The town has never had a sewer system before; all residents are currently required to have their own septic tanks, which Dawson has said is stifling development.
“Having sewer infrastructure will open up so many opportunities for growth,” Dawson told the council. “It’s a stagnant time because there are restrictions on septic systems, especially in a town with such close quarters.
“There is no way for businesses to grow or for residents to expand.
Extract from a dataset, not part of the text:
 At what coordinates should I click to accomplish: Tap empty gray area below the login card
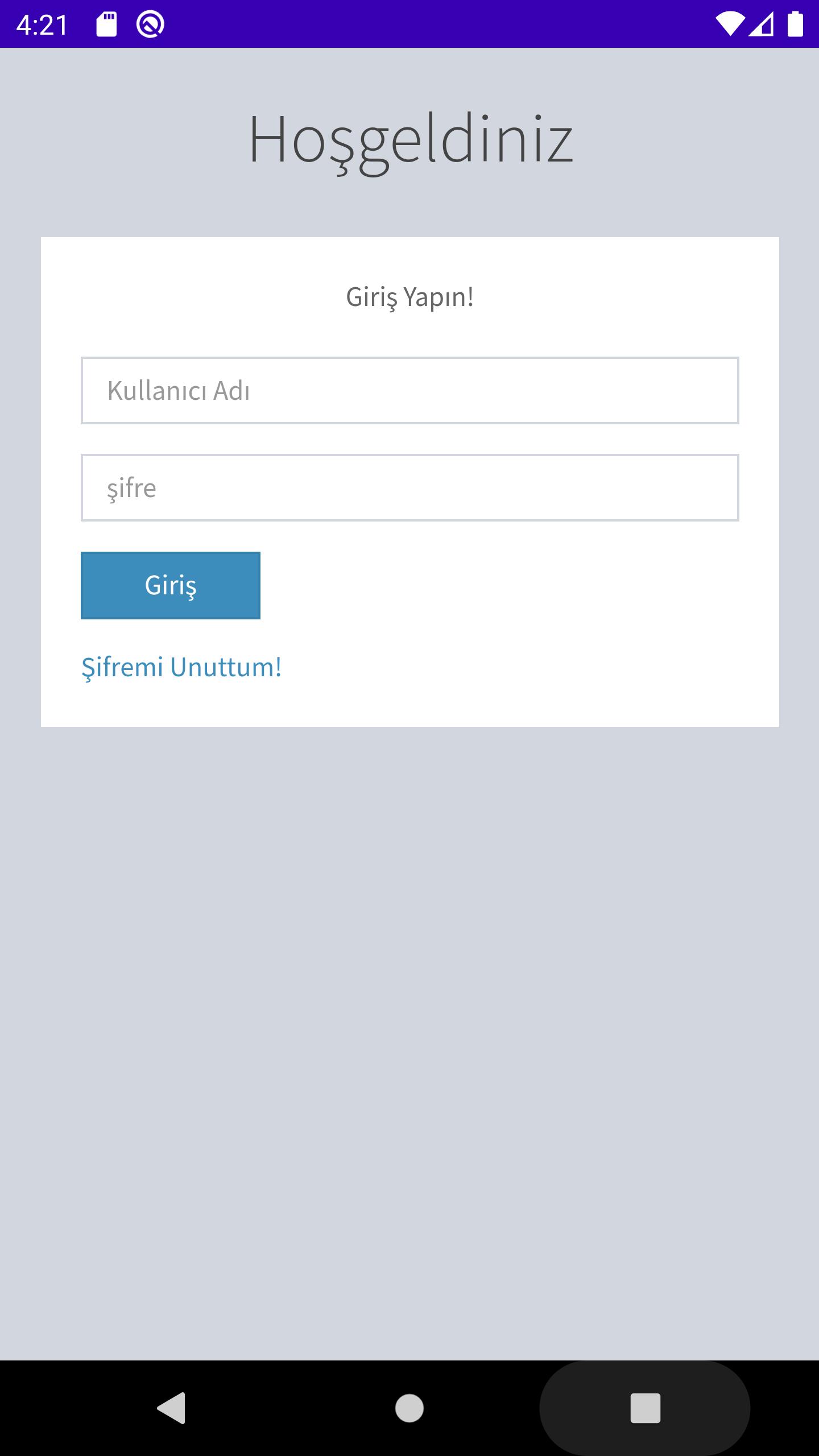click(410, 1024)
So our goal is to get our sewer and water redone and, hopefully, Wheatland will begin to grow, and we can add tax revenue.”
Councilman David Culp opened discussions on the loan proposal, expressing his support for helping Wheatland with the loan.
He pointed to a time about a dozen or so years ago, he said, when officials with the county parks department came to them asking for a loan to build a handful of cabins.
The county obliged, and the parks department built their cabins.
“They got their program done, paid us back the money and now they’re making money on the rentals,” Culp said.
Council president Bob Lechner, too, commended Wheatland’s initiative for taking on such a large project.
“Public service doesn’t always come easy,” he told Dawson.
Other council members agreed and, in the end, Lechner directed county attorney Andrew Porter to draft an inter-local agreement between Wheatland, the commissioners and the council, one that allows for a interest-free loan of $115,000 with stipulations that it be paid back by the end of 2022.
“This is going to leverage you a lot of dollars,” Lechner said.
Wheatland plans to use the money to pay for upfront engineering costs, enough to “shepherd the project through to design and construction,” an engineer with RQAW, one representing Wheatland, told the council.
Wheatland has been cited for years by the Indiana Department of Environmental Management — incurring thousands of dollars in annual fines — so the newly-constituted board decided early this year to remedy the problem once and for all.
The town board has hired Baker Tilly, a utility rate consulting firm and financial advisor in Indianapolis, to guide them through the process of establishing a new sanitary sewer rate to help pay both the USDA and the county back; the utility, too, will support the infrastructure once its done.
The current plan is to build the underground system of pipes as well as lift stations to get Wheatland’s waste water to Monroe City.
The treatment plant there only runs at about 30% capacity, and while no official request has been made, Dawson said town officials in both communities have embarked on initial discussions.
Wheatland officials, too, say upgrading the drinking water infrastructure is long overdue.
The underground lines are still the clay tile ones installed in the 1930s, Dawson has said, and they often break, costing thousands in maintenance each year.